[Collected data entries]

** BEGIN **

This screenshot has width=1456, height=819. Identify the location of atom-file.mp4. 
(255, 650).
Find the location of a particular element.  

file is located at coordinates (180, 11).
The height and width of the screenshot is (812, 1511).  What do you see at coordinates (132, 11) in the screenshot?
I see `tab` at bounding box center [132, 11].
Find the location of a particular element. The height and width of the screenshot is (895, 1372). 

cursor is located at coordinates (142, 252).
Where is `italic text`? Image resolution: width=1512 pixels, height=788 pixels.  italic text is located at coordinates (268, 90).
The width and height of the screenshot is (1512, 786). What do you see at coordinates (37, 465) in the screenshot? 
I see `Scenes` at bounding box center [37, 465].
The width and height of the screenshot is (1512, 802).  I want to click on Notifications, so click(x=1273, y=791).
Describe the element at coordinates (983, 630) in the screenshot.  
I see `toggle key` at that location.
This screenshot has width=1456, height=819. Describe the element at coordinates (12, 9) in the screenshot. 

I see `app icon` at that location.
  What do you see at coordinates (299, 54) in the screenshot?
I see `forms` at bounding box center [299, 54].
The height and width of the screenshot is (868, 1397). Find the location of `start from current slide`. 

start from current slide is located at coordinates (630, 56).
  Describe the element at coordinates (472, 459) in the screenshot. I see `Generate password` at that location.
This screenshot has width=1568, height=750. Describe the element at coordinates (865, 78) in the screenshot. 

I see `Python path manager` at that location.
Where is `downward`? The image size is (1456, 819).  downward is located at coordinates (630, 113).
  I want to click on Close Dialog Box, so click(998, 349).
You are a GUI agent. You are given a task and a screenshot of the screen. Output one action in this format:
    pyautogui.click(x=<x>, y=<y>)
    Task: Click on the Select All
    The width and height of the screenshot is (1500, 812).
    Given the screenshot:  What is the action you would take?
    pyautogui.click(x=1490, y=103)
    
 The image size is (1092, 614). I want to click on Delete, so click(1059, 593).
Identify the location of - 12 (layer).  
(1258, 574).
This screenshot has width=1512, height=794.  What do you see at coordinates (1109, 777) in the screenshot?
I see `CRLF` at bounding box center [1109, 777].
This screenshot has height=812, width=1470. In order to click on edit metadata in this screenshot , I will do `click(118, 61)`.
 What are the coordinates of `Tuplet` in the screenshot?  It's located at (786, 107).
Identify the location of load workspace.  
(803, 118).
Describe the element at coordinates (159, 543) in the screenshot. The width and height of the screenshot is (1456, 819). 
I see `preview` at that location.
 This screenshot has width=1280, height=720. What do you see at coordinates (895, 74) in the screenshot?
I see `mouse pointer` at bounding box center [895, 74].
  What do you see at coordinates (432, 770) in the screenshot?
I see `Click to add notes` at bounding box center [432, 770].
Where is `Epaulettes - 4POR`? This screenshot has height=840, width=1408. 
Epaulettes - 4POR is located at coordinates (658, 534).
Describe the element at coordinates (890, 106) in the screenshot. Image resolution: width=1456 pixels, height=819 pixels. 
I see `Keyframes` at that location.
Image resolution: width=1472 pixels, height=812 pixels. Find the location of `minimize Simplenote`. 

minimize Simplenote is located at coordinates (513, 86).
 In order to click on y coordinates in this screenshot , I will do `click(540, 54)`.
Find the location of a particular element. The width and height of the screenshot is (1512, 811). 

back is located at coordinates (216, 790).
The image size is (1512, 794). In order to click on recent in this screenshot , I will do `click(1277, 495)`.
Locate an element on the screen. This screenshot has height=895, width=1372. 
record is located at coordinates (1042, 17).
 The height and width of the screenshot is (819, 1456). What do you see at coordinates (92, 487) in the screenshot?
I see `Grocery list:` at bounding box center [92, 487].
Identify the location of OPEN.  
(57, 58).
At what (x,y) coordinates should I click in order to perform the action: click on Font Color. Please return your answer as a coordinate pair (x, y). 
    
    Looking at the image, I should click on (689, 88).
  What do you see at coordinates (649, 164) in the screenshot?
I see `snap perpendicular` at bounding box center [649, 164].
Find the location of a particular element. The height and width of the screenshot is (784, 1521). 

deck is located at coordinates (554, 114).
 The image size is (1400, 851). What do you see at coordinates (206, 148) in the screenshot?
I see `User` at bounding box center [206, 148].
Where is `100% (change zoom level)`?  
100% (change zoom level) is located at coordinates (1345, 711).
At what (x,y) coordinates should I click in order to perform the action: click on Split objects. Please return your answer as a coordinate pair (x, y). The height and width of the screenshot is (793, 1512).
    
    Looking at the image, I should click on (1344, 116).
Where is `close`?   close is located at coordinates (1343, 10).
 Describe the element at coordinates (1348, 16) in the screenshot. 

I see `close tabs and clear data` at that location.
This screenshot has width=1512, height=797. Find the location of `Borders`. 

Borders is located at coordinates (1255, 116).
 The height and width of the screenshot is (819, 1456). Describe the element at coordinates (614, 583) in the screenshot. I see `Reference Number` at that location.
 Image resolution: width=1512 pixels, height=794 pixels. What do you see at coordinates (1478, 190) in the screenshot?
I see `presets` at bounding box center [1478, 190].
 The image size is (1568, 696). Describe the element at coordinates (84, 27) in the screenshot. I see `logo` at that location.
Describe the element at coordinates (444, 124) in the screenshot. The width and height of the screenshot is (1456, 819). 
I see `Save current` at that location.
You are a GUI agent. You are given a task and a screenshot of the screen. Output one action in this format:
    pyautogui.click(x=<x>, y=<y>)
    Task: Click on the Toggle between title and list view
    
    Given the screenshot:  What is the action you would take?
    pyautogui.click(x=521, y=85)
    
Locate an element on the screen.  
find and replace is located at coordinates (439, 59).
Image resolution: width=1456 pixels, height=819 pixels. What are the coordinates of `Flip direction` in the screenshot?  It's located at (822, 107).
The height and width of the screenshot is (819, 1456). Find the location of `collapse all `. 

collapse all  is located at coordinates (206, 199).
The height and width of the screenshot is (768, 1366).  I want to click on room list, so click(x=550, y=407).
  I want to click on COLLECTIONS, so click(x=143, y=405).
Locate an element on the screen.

** END **

*Problem to solve*
Copy the records from the line that has "Identify the location of - 12 (layer)." through the line that has "center [432, 770].", changing "load workspace" to "save workspace" and keeping everything else the same.

*Response below*
Identify the location of - 12 (layer).  
(1258, 574).
This screenshot has width=1512, height=794.  What do you see at coordinates (1109, 777) in the screenshot?
I see `CRLF` at bounding box center [1109, 777].
This screenshot has height=812, width=1470. In order to click on edit metadata in this screenshot , I will do `click(118, 61)`.
 What are the coordinates of `Tuplet` in the screenshot?  It's located at (786, 107).
Identify the location of save workspace.  
(803, 118).
Describe the element at coordinates (159, 543) in the screenshot. The width and height of the screenshot is (1456, 819). 
I see `preview` at that location.
 This screenshot has width=1280, height=720. What do you see at coordinates (895, 74) in the screenshot?
I see `mouse pointer` at bounding box center [895, 74].
  What do you see at coordinates (432, 770) in the screenshot?
I see `Click to add notes` at bounding box center [432, 770].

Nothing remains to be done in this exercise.